## Exercise data
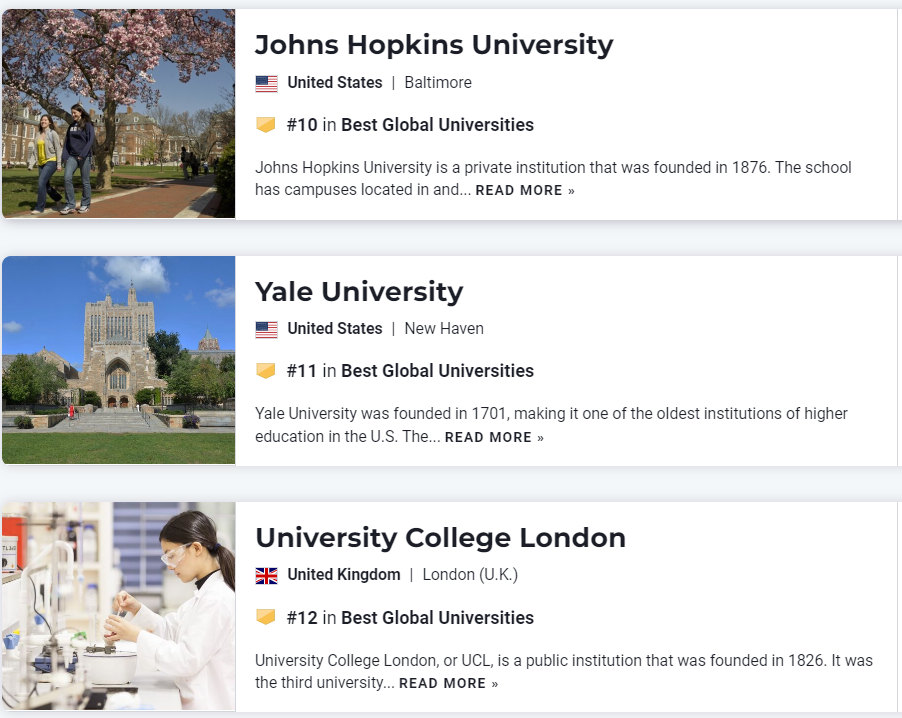Click the UCL laboratory photo thumbnail
The height and width of the screenshot is (718, 902).
click(118, 606)
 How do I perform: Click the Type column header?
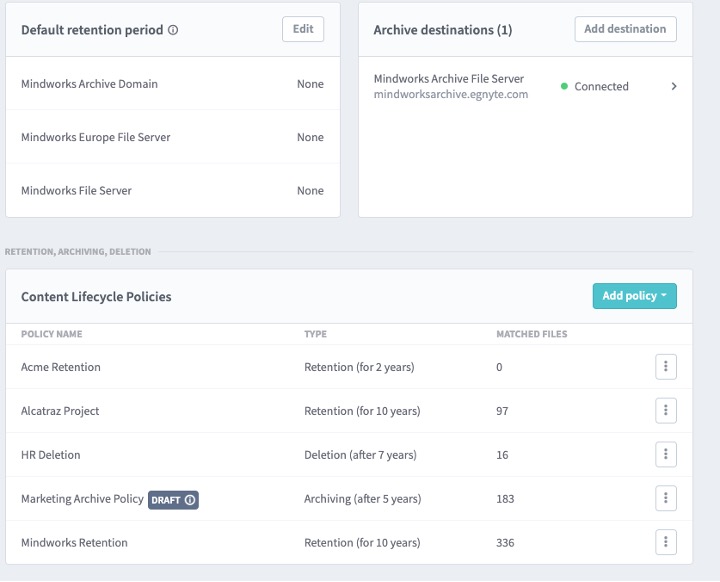click(x=315, y=334)

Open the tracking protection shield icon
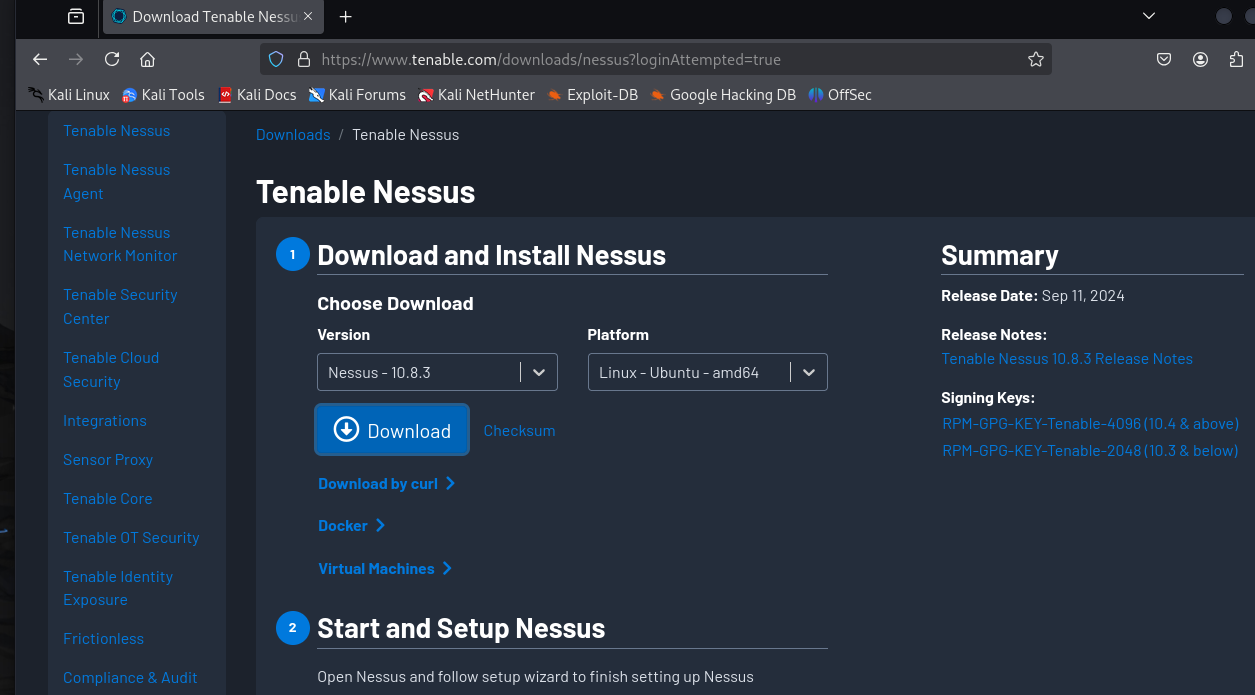point(277,59)
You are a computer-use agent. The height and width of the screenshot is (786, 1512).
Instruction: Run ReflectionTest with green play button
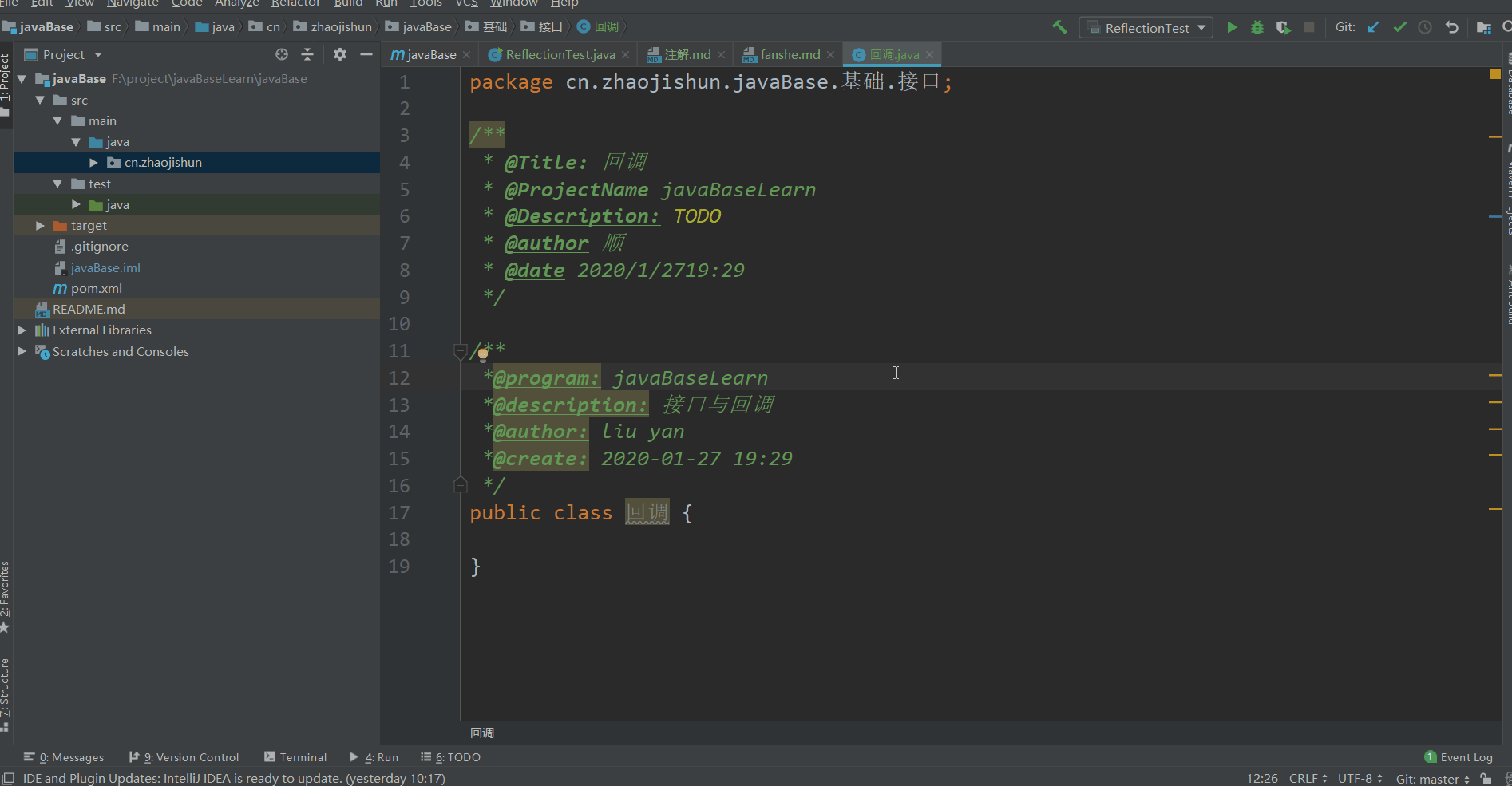pyautogui.click(x=1232, y=27)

## Work required
Retype exactly the lines above, starting at the line containing "You are a computer-use" and ending with the last line, both included; leave out the pictures.

## Completed exercise
You are a computer-use agent. The height and width of the screenshot is (786, 1512).
Instruction: Run ReflectionTest with green play button
pyautogui.click(x=1232, y=27)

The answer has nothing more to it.